La primera fue el retiro en masa de los parlamentarios oficialistas, dando contenido a la versión que sólo representaba a un sector del país y cuyas líneas de actuación eran decididas en otro lado del mundo. Seguidamente por una paciente generación de condiciones para que diputados, con o sin resistencia, se incorporaran a la fabulosa maquinaria de corrupción y enriquecimiento súbito creado por el chavismo realmente existente, para luego ser debidamente ventilado en la opinión pública. También debemos incluir los esfuerzos oficiales en agrandar las contradicciones internas de la oposición, que han incluido la utilización de bots para sobrerepresentar matrices de opinión en redes sociales.

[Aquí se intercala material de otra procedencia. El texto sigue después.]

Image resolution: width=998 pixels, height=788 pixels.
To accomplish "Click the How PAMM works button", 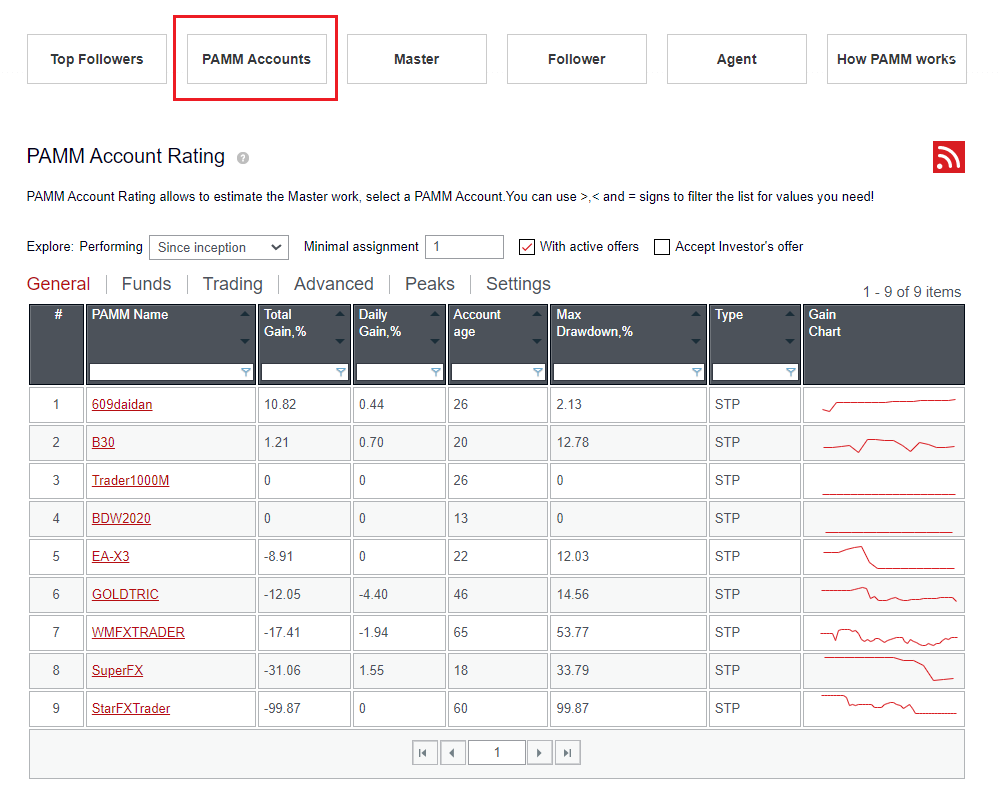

Este escenario contó con un ingrediente adicional luego de la fraudulenta elección presidencial de mayo de 2018 y la transformación de Nicolás Maduro, el 10 de enero de 2019, en un presidente de facto. Juan Guaidó logró recomponer la crisis de representatividad –aunque fuera circunstancialmente- de los sectores opositores, tanto a nivel internacional como local. El apoyo de una cincuentena de países y las multitudinarias movilizaciones simultáneas en más de 25 lugares de Venezuela durante enero y febrero de 2019, focalizaron los esfuerzos en dinamitar la eficacia y la legitimidad del propio Guaidó. Otra discusión es que tanto sumaron sus propios errores e improvisaciones para materializar el anunciado “cese de la usurpación”, lo cierto es que su figura no sólo unificó durante los primeros meses del año pasado a la mayoría de las bases democráticas del país sino que también personalizaron los ataques del autoritarismo.

Al intentar cuestionar su figura como presidente de la Asamblea Nacional –que genera más apoyos internacionales e institucionales que la de “presidente encargado”, aunque una sea consecuencia de la otra–, Maduro intenta implosionar su legitimidad. Al imponer una junta directiva sin él, que simule ser de oposición y sea cercana a los deseos de Miraflores, su eficacia. Por otra parte, siguiendo el razonamiento en términos de eficacia y legitimidad, los autoritarios pueden pagar un alto costo político a cortísimo plazo matizado luego por la liberación de presos políticos y, especialmente, por decisiones que anuncien la realización de elecciones parlamentarias, en un momento en que ha aumentado la desconfianza ciudadana en la posibilidad de una solución institucional a la crisis venezolana.

La existencia de tres Asambleas Nacionales, contando la Constituyente, ha variado el escenario sociopolítico en momentos de gran incertidumbre, donde la única certeza es el agravamiento de la crisis económica y la salida forzada de los venezolanos que no puedan participar en el naciente espectro dolarizado del país.

A todos los gremios nos tocará pensar como ser más eficaces y legítimos en estas circunstancias, especialmente al liderazgo político, donde las decisiones y estrategias sean consecuencia del mayor de los consensos y consultas posible. Cómo enfrentar a una dictadura ha sido un aprendizaje de todos, y aunque todavía estemos encontrando el camino para ser más eficaces, la ausencia de victorias parciales o totales no harán mella de nuestra legitimidad, todo lo contrario.

Un comentario final con una alegoría histórica. ¿Tenía sentido, en julio del año 2000 en el Perú bajo dictadura, dedicar los mismos esfuerzos para cuestionar la figura de Alejandro Toledo y la de Alberto Fujimori? ¿Era eficaz -para quien deseaba regresar a la democracia– el atacar la convocatoria de la movilización de los “Cuatro Suyos” ese mes, liderizada por quien luego sería presidente del Perú, debido a que no se tenía la identidad política “toledista”? En ese contexto, de autoritarismo extremo, graves violaciones a los derechos humanos y ausencia de instituciones al servicio de la ciudadanía, ¿era pertinente en ese preciso momento –aunque una bola de cristal nos revelara el destino del economista y político peruano– la consigna “Ni Fujimori ni Toledo”?